Identified as a candidate gene for hypoxia-specific selection (via an experimental evolution paradigm) that is also differentially expressed between control and hypoxia-adapted larvae.

RNAi generated by PCR using primers directed to this gene causes a cell growth and viability phenotype when assayed in Kc167 and S2R⁺ cells.

RNAi screen using dsRNA made from templates generated with primers directed against this gene causes a cell growth and viability phenotype when assayed in Kc167 and S2R⁺ cells.

dsRNA made from templates generated with primers directed against this gene tested in RNAi screen for effects on Kc167 and S2R⁺ cell morphology.

Eip74EF appears to regulate the timing of hormone-induced cell responses.

Eip74EF is required for salivary gland, autophagic, cell death.

Eip74EF isoforms can positively regulate one another. Ectopic expression of Eip74EF can partially repress Hr46 and Eip78C and efficiently repress Eip4F and the late L71 genes. Eip74EFA is both necessary and sufficient for Eip78CB induction, supporting a key role for Eip74EFA in Eip78CB expression. Ectopic Eip74EFA is sufficient to induce only low levels of transcription in some later genes, even in an Eip74EFB mutant background. The ecdysone-triggered isoform switch from an Eip74EFB repressor to an Eip74EFA inducer is necessary, but not sufficient, for the proper timing of late gene induction at puparium formation.
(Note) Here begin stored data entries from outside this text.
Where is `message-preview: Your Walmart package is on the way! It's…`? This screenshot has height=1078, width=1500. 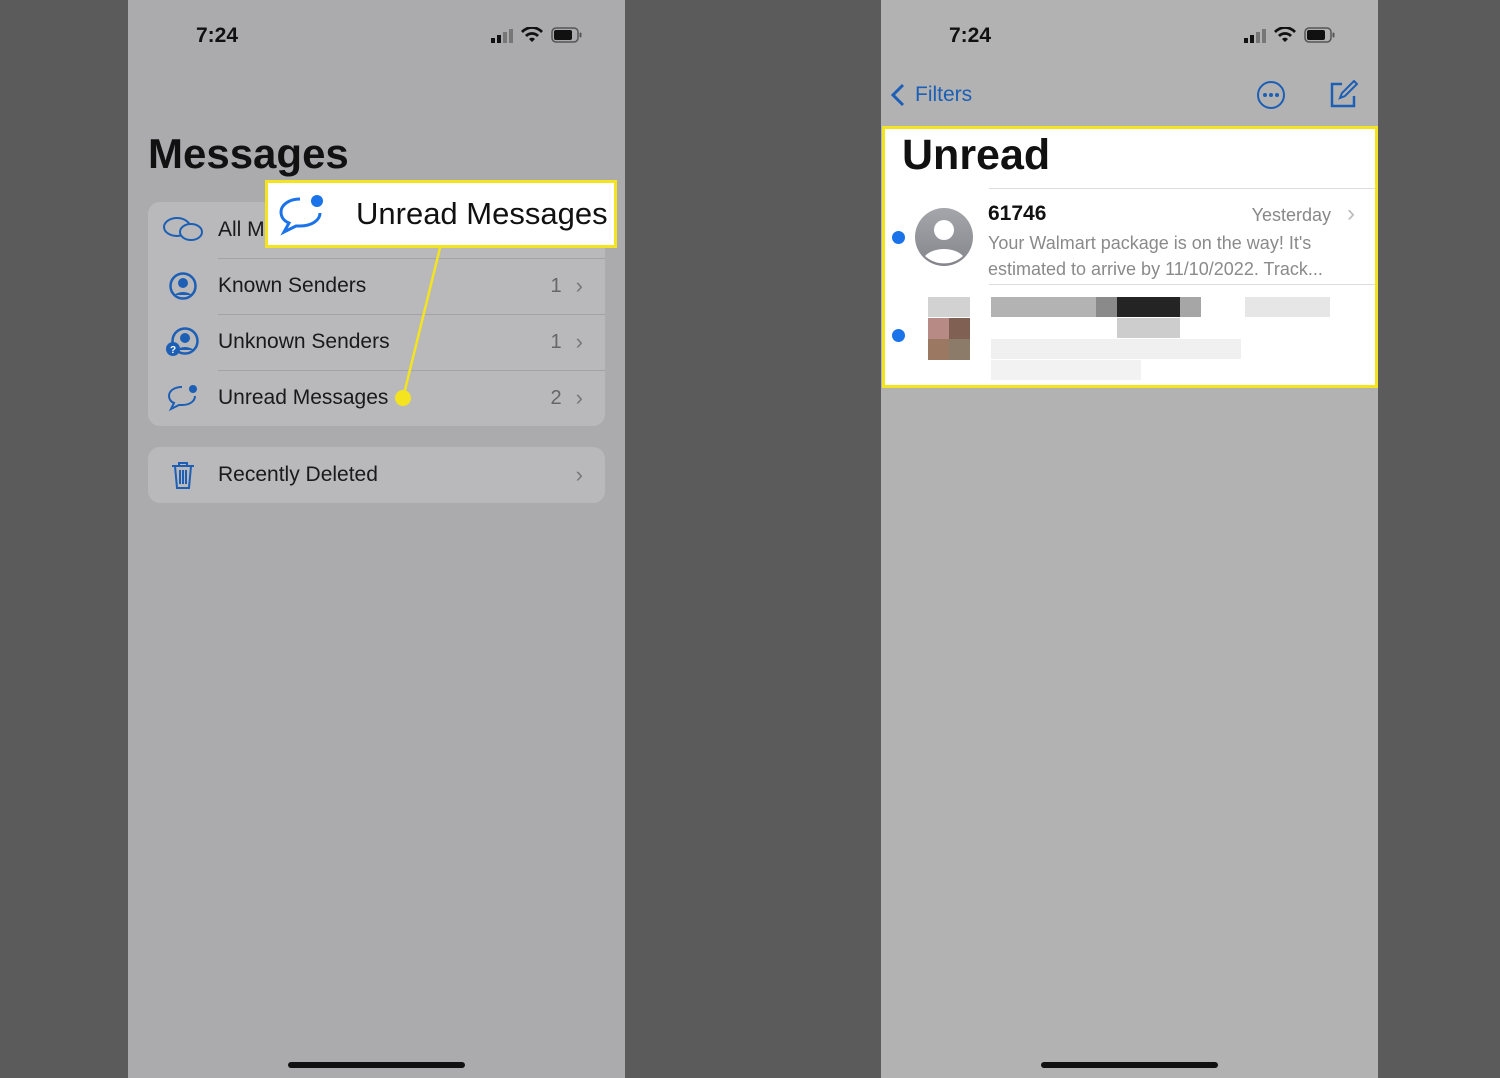 message-preview: Your Walmart package is on the way! It's… is located at coordinates (1156, 256).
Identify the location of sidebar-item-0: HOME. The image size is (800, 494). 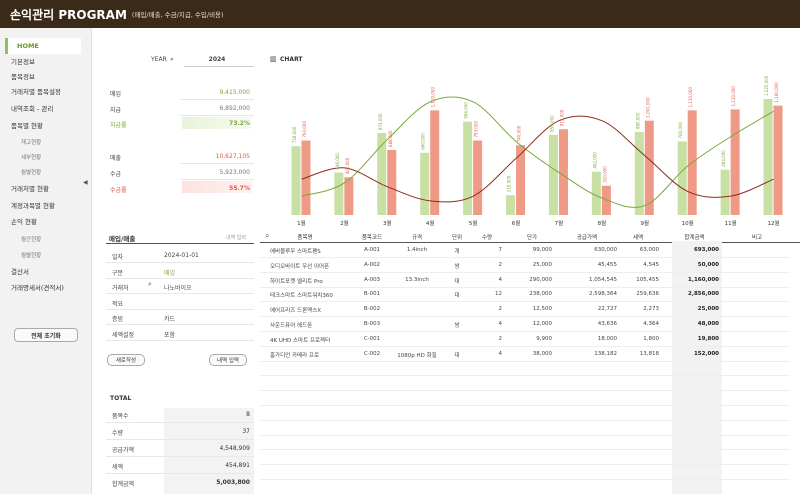
(43, 46).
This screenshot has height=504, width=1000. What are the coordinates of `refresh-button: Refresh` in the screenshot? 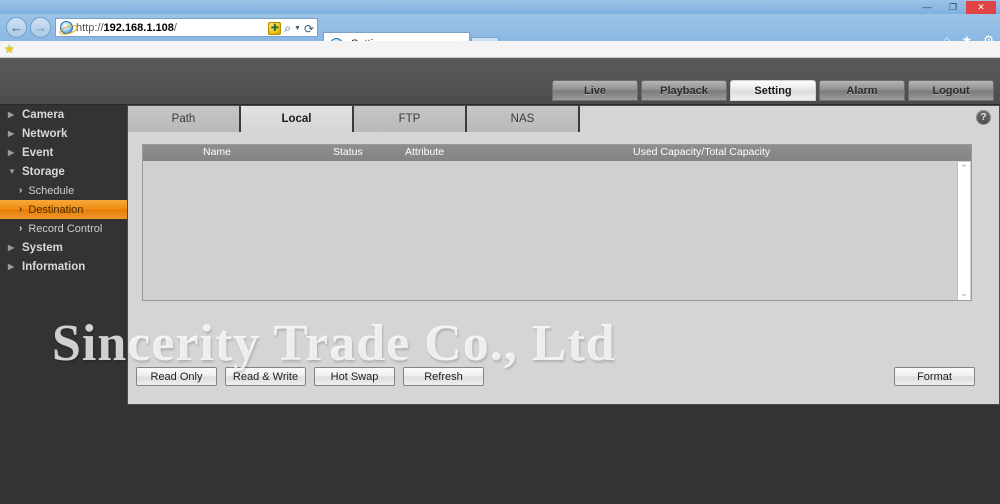 It's located at (444, 376).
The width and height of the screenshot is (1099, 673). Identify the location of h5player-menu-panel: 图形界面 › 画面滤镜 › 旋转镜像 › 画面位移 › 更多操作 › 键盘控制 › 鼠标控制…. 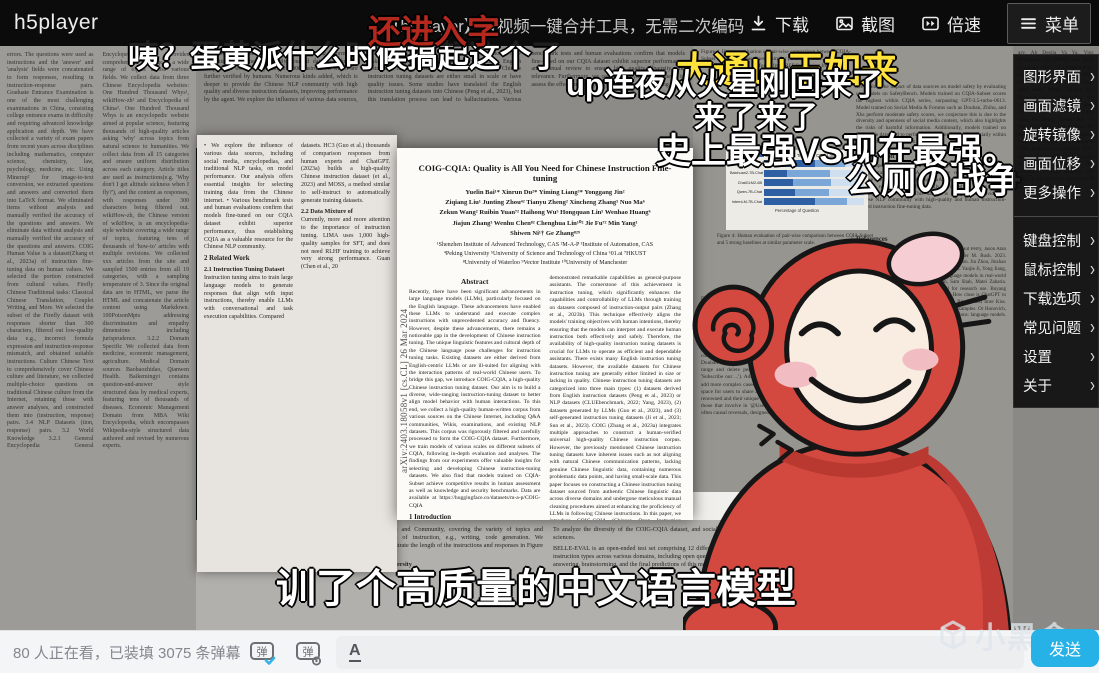
(1056, 231).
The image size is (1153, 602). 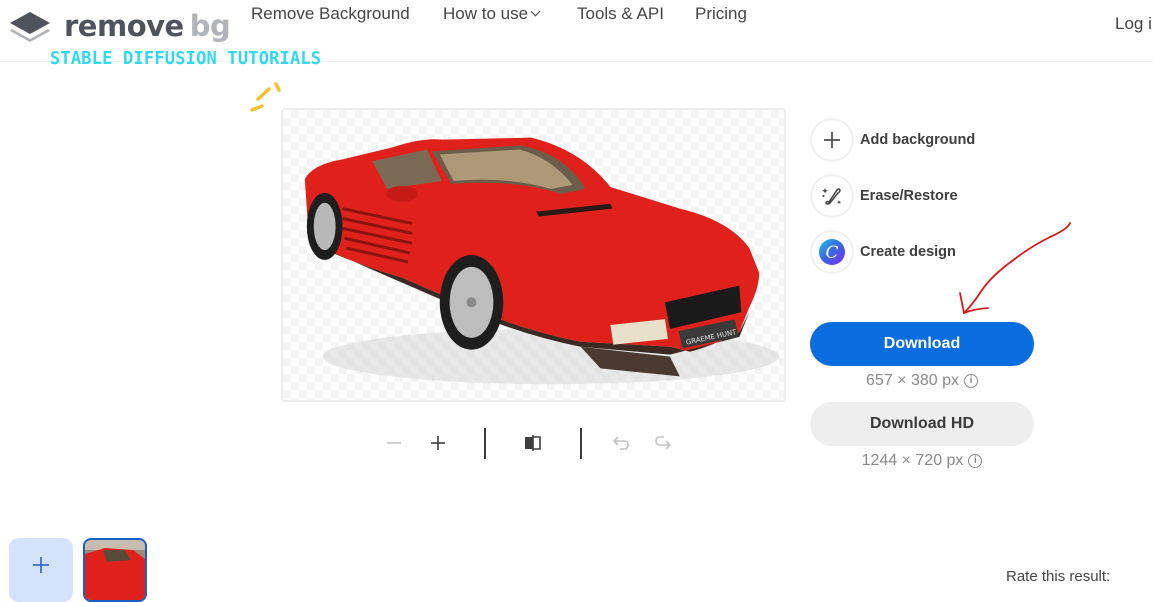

Eip74EF is one of a class of genes with TATA-less promoters that have a subset of the conserved DPE sequence.

Reduced dosage of the early puff genes Eip74EF and Eip75B reduces the size of the late puffs and increasing the dosage increases the sizes.

Analysis of morphological and molecular phenotypes of double mutants between alleles of br and Eip74EF reveals that br and Eip74EF share functions in puparium formation, pupation and early gene induction.

The br and Eip74EF transcription factors may directly interact to regulate the expression of salivary gland glue and late genes.

Loss of function mutations of Eip74EF have been used to study the the roles of E74A and E74B proteins during metamorphosis and their roles in salivary gland polytene chromosome puffing hierarchy.

Four strong Eip74EF binding sites lie within the shared regulatory sequences of Eig71Ef and Eig71Eg. Results from Ecol\lacZ reporter gene constructs demonstrate these sites are required for the proper timing of Eig71Eg induction.

Comparison of the nucleotide sequence of the 5' leader sequences from Eip74EF, Dpse\Eip74EF and Dvir\Eip74EF has identified 3 exons that specify the leader sequence and identification and characterisation of elements important in controlling expression.

Eip74EF is one of the sites of chromosomal binding of Trl protein.

Ecdysteroid-regulated gene.

DNA transfections into Drosophila culture cells have been used to define regions of the Eip74EF mRNA required for proper translation initiation. Translation of the Eip74EF protein uses at least three initiator codons: two minor codons (AUG and CUG) and one major CUG codon. Features such as RNA secondary and tertiary structures may play a role in initiator codon selection.

The function of br is required for the complete ecdysone induction of early mRNAs from Eip74EF, Eip75B and the broad complex itself.

The sequential-temporal expression of steroid hormone-responsive genes in imaginal discs may be important in organizing cellular mechanisms involved in morphogenesis of the epithelium.

The developmentally regulated peak of arginine kinase at pupal stage P3 is affected by altering the copy number of Eip75B and BRC, but not Eip74EF.

An ecdysone-inducible gene associated with the early puff at 74E-F.

Periodic expression of the gene follows, by approximately one hour, pulses of ecdysone occurring during development; two periods of expression occur independently of ecdysone pulses, one at the end of embryogenesis and one at the end of pupal development. Return to base line levels of expression requires protein synthesis and presumably results from repression by ecdysone-induced gene products; in situ hybridisation to larvae detects transcription of E74 in most tissues, both imaginal and strictly larval.

Comparison of Dpse\Eip74EF, Dvir\Eip74EF and Eip74EF shows that several characteristics of the gene have been conserved between the species, including ecdysone inducibility, localisation to ecdysone-induced polytene chromosome puffs, and gene size.

Splicing of the Eip74EF E74A transcript occurs before polyadenylation.